*Document text*
+ + +

The Verifiable Claims Task Force

A Task Force of the Web Payments Interest Group

Verifiable Claims Telecon

Minutes for 2016-01-08

Dave Longley is scribing.
Manu Sporny: Brad Hill has been a Security Engineer at PayPal, the FIDO Alliance, and is now at Facebook. He is also the co-Chair of the Web Application Security Working Group at W3C. He is here as an individual and is NOT representing WebApp Sec or his company in any capacity.
Manu Sporny: We'd like to talk with you today about the Verifiable Claims Task Force proposal and your thoughts, the conversation will be driven by you, whatever you want to talk about, we'd like to hear about. If there are any key questions we think were missed we can go over at the end.
Brad Hill: I've put down a lot of my thoughts here: [scribe assist by Manu Sporny]
Brad Hill: Sounds good. I've put down some of my thoughts in a Google doc, I've seen it's gotten a lot of readers and comments, it's as good of a way to start as any.

+ + +

*Data segment*
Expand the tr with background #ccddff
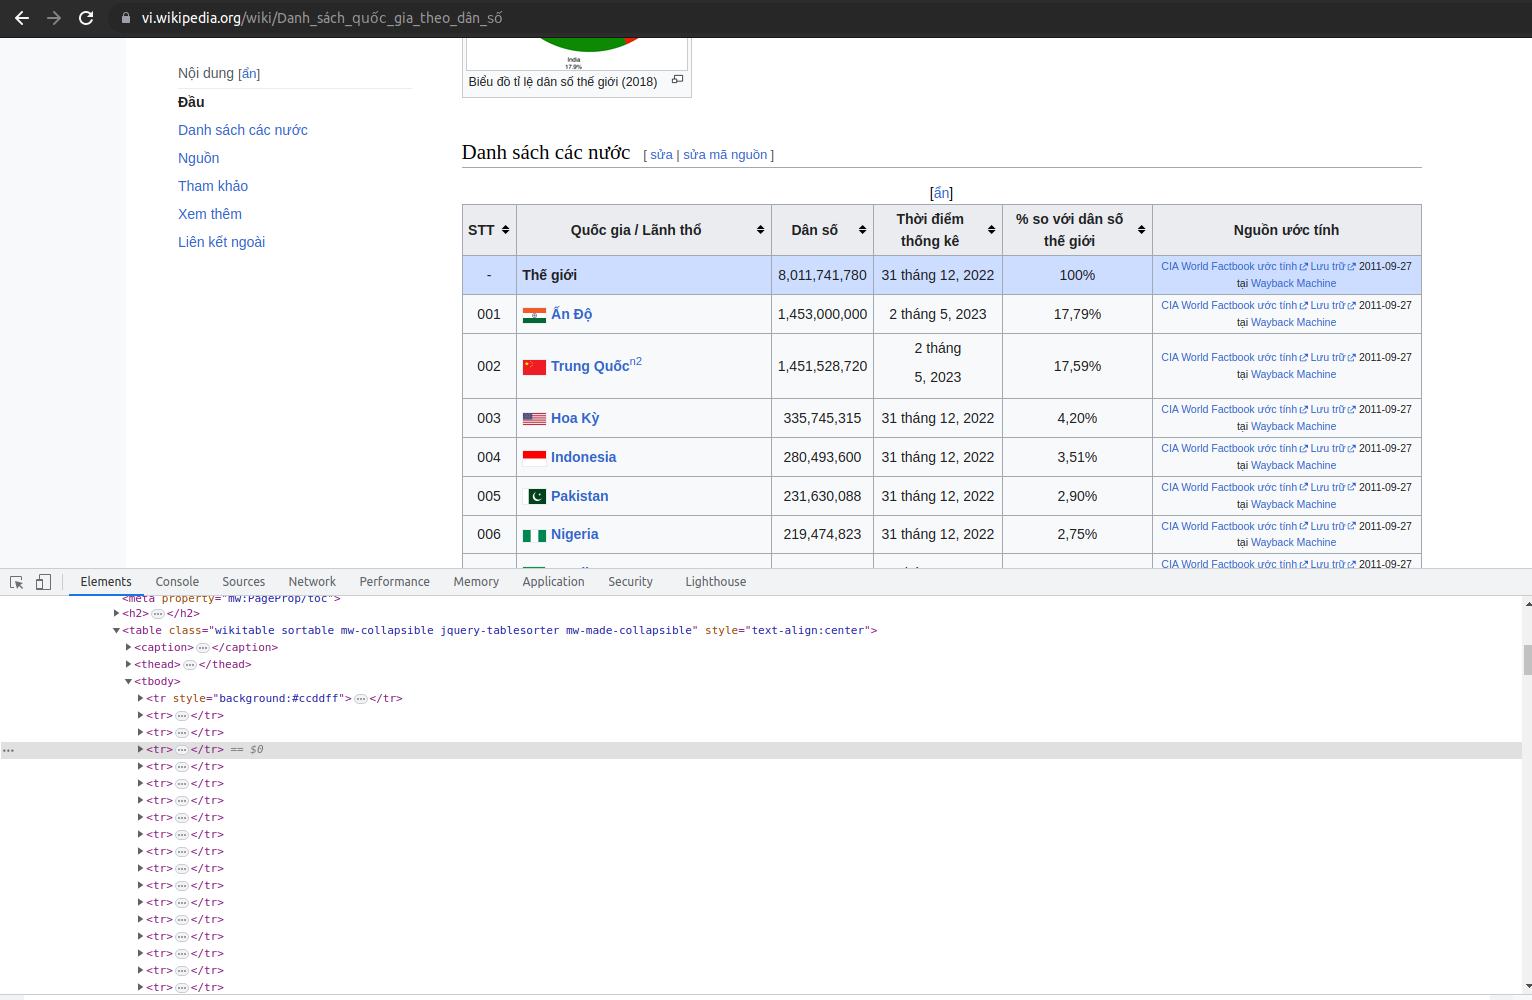 tap(141, 699)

+ + +

*Exercise*
Copy the telecon minutes between "Minutes for 2016-01-08" and "in any capacity.", inclusive, substituting "Software Engineer" for "Security Engineer". The listing comes from a source separate from the telecon minutes.

*Final result*
Minutes for 2016-01-08

Dave Longley is scribing.
Manu Sporny: Brad Hill has been a Software Engineer at PayPal, the FIDO Alliance, and is now at Facebook. He is also the co-Chair of the Web Application Security Working Group at W3C. He is here as an individual and is NOT representing WebApp Sec or his company in any capacity.